Can my nutrition and eating habits affect my skin?
Yes! One’s diet impacts all aspects of our overall health. The skin is a window to the rest of the body. Things contributing to cardiac, liver, thyroid or other dysfunction can often be seen in your skin.
We at Golden Coast Dermatology, Skin Cancer, and Vein Center firmly believe in treating you as a whole. We are happy to go over your diet do you see how it can improve your skin, reduce your risk of cancer, or aid in treating painful swollen legs and veins.
Call us today or make an appointment online to get started.
Is my diet damaging my skin?
It could very well be doing that. One of the things we try to address with outpatients is how the food you put into your body is just as important as the products you use on your skin. Things such as milk, lots of processed foods, fried foods, and sugar affect your appearance. To have a vibrant complexion, drink enough filtered water, fresh fruits, and vegetables. We encourage out patient to monitor how many vegetables you are actually eating in a day. Many of us, end up eating a lot of quick food, such as a sandwich in the middle of a busy day. Sugar, white bread, processed luncheon meats, mayonnaise, make up a large portion of our lunches and the only real food was a small piece of lettuce.

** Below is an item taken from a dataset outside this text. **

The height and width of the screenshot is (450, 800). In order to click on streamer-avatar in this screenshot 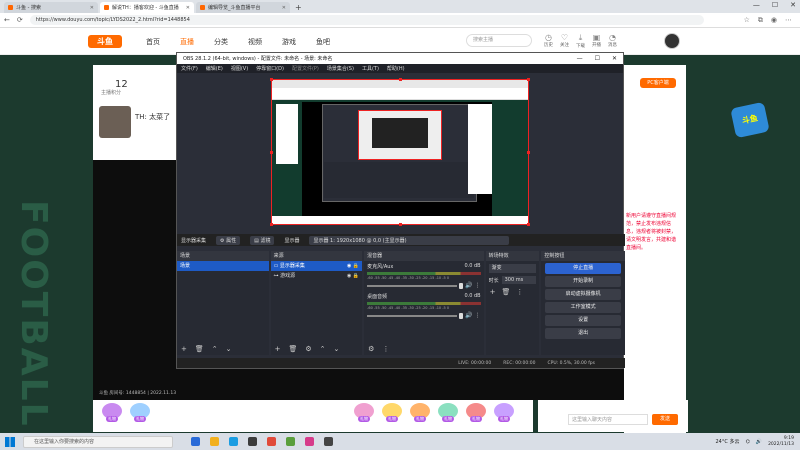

The secret many celebrities one sees on television with really clear complexions have a lot of plants in their diet. They also drink at least 8 glasses of water a day. Green juices with cucumber, spinach, ginger have become especially popular to help us get the required amount of vegetables. Small changes can make a big difference! For example switching the sandwich for a salad at lunch, and using almond milk instead as dairy, which is found time and time again in scientific studies to be inflammatory, in the morning coffee.
Will holistic medicine or a diet enhance my cosmetic treatment such as botox or lasers?
Can nutritional supplements reduce my risk for skin cancer?
Yes. In a large study the New England Journal of Medicine found that a dietary supplement of nicotinamide 500 mg twice a day significantly reduces the risk of developing nonmelanoma skin cancers such as basal cell carcinoma and squamous cell carcinomas. The supplement also reduce the amount of precancers known as actinic keratosis.